DATA EXTRACT –
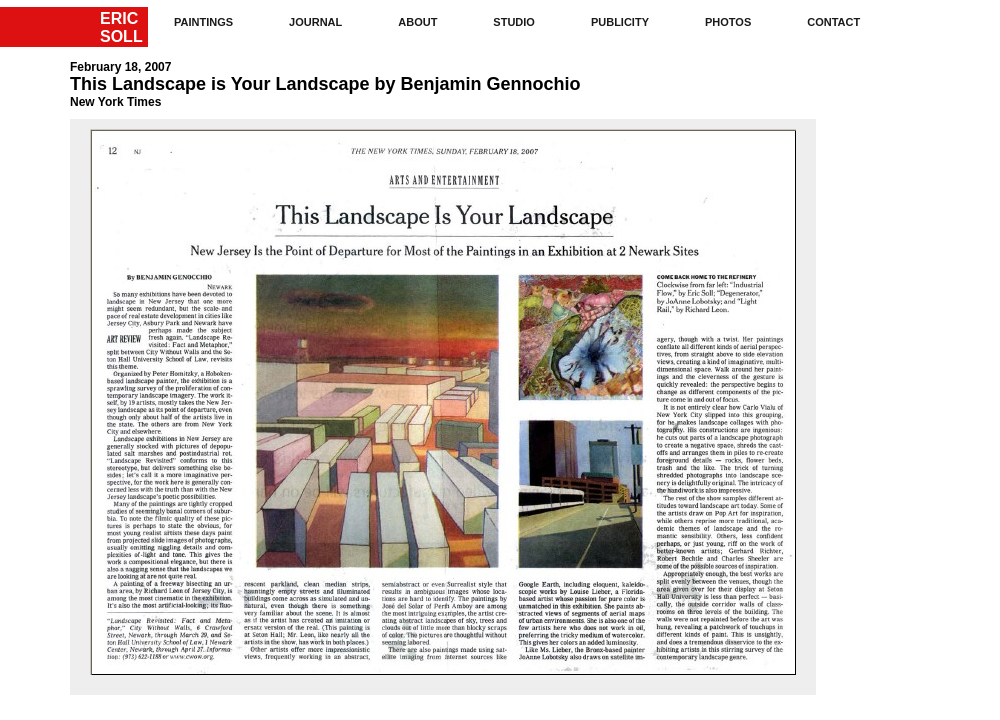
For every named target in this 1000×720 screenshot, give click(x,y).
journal (315, 22)
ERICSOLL (121, 27)
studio (514, 22)
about (417, 22)
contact (833, 22)
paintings (203, 22)
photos (728, 22)
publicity (620, 22)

THE PROBLEM –
Please show every line of the material above that contains the word "named". Uppercase and lowercase letters count as different.

WRITTEN SOLUTION –
For every named target in this 1000×720 screenshot, give click(x,y).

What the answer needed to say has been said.